In the struggle for democracy, the world should not forget the voice of Prophets

Published 19 March 2011
Published in The Times, 19th March 2011

Although this Credo on minority rights was first written as an article for The Times newspaper in March 2011, Rabbi Sacks also took the time to film a video recording, which you may like to watch here, or you can read the written piece below.

As political turmoil continues in Egypt, Libya and elsewhere, it is worth reflecting on the nature of politics and the fundamental values it aspires to.

The West was shaped by two profoundly different civilisations, brought together in creative tension by Christianity. One was ancient Greece, the other ancient Israel: Hebraism and Hellenism as Matthew Arnold called them. Each gave us a political value but they were not the same.

The Hebrew Bible gave us the idea we call rights. A classic example occurred during the reign of King David. David, gifted warrior and religious poet, is guilty of a serious sin. He commits adultery with a woman called Bathsheba. To avoid detection he sends her husband Uriah to the front line of battle, where he dies.

The prophet Nathan is faced with the challenge of how to get the King to understand the wrongs he has done. He comes to David asking his advice. There is a town, he says, where there is a rich man and a poor man. The rich man has large flocks. The poor man has only one lamb, which he cares for as if it were one of his children. He shares his food with it and lets it sleep in his lap.

A visitor came to stay with the rich man, who was too mean to slaughter one of his own animals and instead seized the poor man’s lamb, from which he prepared a meal for his guest. What does David think of his conduct? Is it excusable?

David is righteously indignant. “The man deserves to die”, he says. “You”, says Nathan, “are the man.” David, to his credit, instantly understands and says, “I have sinned.” Note what is happening here, politically rather than morally.

Nathan is saying that the king has offended Uriah’s rights. He has taken his wife. One wrong leading to another, he is also responsible for Uriah’s death. The idea, common in the ancient world, that a king can seize what he likes, that might makes right, has no place in this story.

Uriah had rights, to his life and to the integrity of his marriage. Uriah was not an Israelite. He was a Hittite, what today we would call an ethnic minority, but that too does not affect the story. Its principle is that human rights set limits to the legitimate use of power.

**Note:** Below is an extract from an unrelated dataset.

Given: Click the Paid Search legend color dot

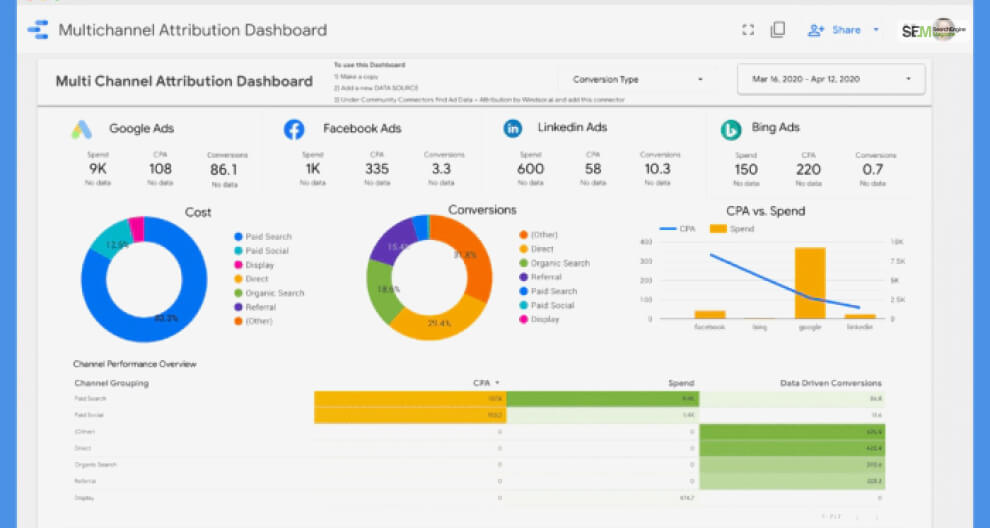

To the Greeks we owe a different value, that of democracy, instituted in Athens twenty-six centuries ago by Solon. Like rights, democracy is a massive gain for human dignity, giving the people a share in power and turning rule into collective self-rule. But it did not last long. By the time we reach Plato, in the fourth pre-Christian century, he is already expressing his doubts, calling democracy a prelude to tyranny.

Democracy is rule by the majority, but it can lead, as John Stuart Mill put it, to the tyranny of the majority. Lord Acton, the great nineteenth century historian, explained what went wrong. It is bad, he said, to be oppressed by a minority, but it is worse to be oppressed by a majority. When a minority becomes corrupt it can be resisted by the majority. “But from the absolute will of an entire people there is no appeal, no redemption, no refuge.”

The Athenians, he said, were brave, patriotic, pious, tolerant and humane. They were the only people of antiquity to grow great through democratic institutions. Then he adds: “But the possession of unlimited power, which corrodes the conscience, hardens the heart, and confounds the understanding of monarchs, exercised its demoralising influence.” The emancipated people of Athens “became a tyrant.”

We tend to associate democracy with human rights and vice versa as if the one inevitably led to the other. But there is no necessary connection between them. The fact that for us they grew together has to do with the specific history of the West and the way it combined two different traditions.

Lord Acton drew an important conclusion. “The most certain test by which we judge whether a country is really free is the amount of security enjoyed by minorities.”

Minorities have rights, “inalienable rights” as Thomas Jefferson put it, but in a democracy they do not necessarily have power. The question then is: which prevails, rights or power?

I pray that in pursuit of democracy the world does not forget the voice of the prophets and the rights of minorities.